Os líderes do PSDB atacaram o PT, o comando da CPI e a Polícia Federal pelo que consideraram direcionamento político nas investigações.
O presidente do PSDB, deputado Sérgio Guerra (PE), disse que o PT está preocupado com o resultado do julgamento do mensalão no Supremo Tribunal Federal (STF) e seus efeitos na eleição municipal e busca usar a CPI para atacar o governador tucano.
"Querem chamar pessoas ligadas ao PSDB na CPI em agosto para tirar o foco do mensalão", disse o deputado Carlos Sampaio (PSDB-SP), membro da CPI do Cachoeira e que participou da entrevista coletiva dada pela cúpula tucana nesta terça.

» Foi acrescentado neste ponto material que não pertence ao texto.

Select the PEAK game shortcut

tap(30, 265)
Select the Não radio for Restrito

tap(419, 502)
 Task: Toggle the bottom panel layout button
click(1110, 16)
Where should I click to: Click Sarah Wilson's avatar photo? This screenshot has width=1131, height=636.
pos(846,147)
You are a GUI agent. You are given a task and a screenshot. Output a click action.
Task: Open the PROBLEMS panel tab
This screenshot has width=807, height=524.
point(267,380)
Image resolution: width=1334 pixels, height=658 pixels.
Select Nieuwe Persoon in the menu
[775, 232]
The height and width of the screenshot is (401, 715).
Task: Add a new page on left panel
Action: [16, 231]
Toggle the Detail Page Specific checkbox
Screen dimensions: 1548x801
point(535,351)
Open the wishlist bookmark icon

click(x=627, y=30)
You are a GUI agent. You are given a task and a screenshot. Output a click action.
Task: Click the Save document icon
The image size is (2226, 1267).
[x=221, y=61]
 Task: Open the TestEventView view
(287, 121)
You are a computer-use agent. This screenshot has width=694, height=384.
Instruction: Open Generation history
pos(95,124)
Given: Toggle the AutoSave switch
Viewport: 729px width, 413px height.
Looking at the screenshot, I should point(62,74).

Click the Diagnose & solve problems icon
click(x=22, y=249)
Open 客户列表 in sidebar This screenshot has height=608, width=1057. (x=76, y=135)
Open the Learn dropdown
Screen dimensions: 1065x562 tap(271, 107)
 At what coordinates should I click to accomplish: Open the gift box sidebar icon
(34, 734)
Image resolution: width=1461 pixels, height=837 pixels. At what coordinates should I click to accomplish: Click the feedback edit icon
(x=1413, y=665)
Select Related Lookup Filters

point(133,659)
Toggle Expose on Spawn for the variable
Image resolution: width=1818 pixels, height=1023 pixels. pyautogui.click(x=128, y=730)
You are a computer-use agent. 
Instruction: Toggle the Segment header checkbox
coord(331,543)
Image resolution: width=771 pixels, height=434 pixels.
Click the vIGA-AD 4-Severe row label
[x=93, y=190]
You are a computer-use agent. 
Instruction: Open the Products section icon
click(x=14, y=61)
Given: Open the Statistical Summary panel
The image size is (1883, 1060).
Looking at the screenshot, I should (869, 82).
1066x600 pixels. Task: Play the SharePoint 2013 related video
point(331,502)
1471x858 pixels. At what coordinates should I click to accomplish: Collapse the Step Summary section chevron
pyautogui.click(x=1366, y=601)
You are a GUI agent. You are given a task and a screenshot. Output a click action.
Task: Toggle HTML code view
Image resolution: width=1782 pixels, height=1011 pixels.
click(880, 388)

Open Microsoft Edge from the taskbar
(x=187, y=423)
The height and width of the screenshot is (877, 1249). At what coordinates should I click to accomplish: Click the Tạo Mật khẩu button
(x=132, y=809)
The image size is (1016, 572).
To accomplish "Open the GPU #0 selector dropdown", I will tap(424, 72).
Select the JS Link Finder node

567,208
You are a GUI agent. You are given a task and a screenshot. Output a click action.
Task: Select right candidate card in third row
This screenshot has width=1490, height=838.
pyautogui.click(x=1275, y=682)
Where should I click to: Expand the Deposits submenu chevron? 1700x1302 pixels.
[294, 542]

O mensalão foi um escândalo deflagrado durante o primeiro mandato do ex-presidente Luiz Inácio Lula da Silva, em que parlamentares receberiam dinheiro em troca de apoio político ao governo. O julgamento dos acusados de participarem desse esquema está marcado para o início de agosto no Supremo Tribunal Federal (STF).
"O PSDB não tem dúvidas sobre o governador Marconi Perillo", disse Guerra. "O governador Marconi não está isolado dentro do PSDB", acrescentou rebatendo insinuações de que há tucanos pedindo o afastamento temporário do governador do partido.